I also think that Sioux Lookout, and other small towns, are unique in that they are still super analogue. The things that do have websites, don’t seem to have an active, monitored, or maintained email addresses or other contact information. For example, supposedly there are horseback riding lessons at one of the community centres (there is a barn and there are horses), but I cannot get hold of anyone, anywhere. I’ve never even seen a human there, just horses and trucks. So it’s not like I can do a google search for clubs and activities in town to join. You have to know someone who knows about it.
To me, this is the section that is like, “Would I recommend moving here?” and the short answer is no. I want to live somewhere with multiple restaurants, museums, concert venues, shopping, bars and clubs. And living here during the pandemic, as much as it has stunted me socially, did help with missing those things. They were closed anyways, so I wasn’t missing out. I want thrift shops and antique stores and Peloton to deliver to me. I want UberEats, sushi, ramen, good Italian food, and espresso martinis. I am a Material Girl (TT). I want bookstores. And I don’t want to have to drive four to six hours to experience these things.
Also, as you probably gathered from the Social section, this was definitely the loneliest year of my life. I considered going to church just to build a community (and then I remembered that I didn’t want the church to be my community). I am great at being alone, I love being alone, I love silence, and I am very good at entertaining myself but we are social creatures and we are not meant to spend that much time alone.

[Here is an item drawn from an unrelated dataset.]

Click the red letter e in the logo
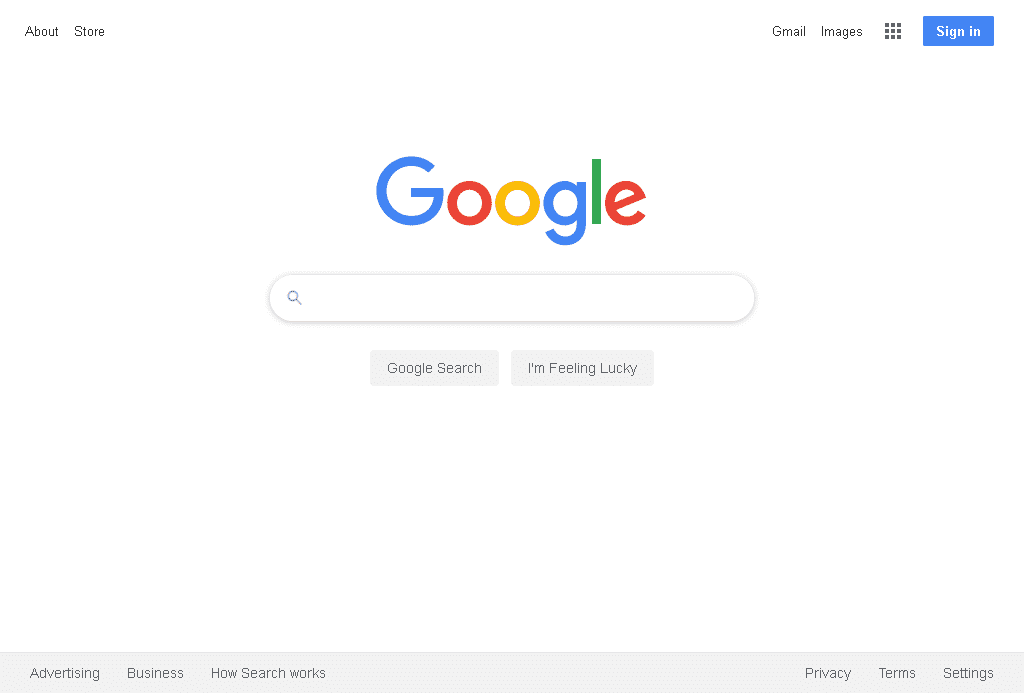Image resolution: width=1024 pixels, height=693 pixels. tap(625, 202)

And then there is winter, I am not a winter person, I hate the cold, I hate the dark. I get very sad, and I retreat further inward than I normally am and it is not good. And the things I relied on when I lived in Southern Ontario, coffee shops, book stores, board games bars, don’t exist here. So, it got dark this winter. And honestly, I don’t know if I have another in me. And that’s really depressing sounding.
Anyways, that’s what I have to say about my first year here. It’s been a mixed bag for sure. Thanks for being here for it!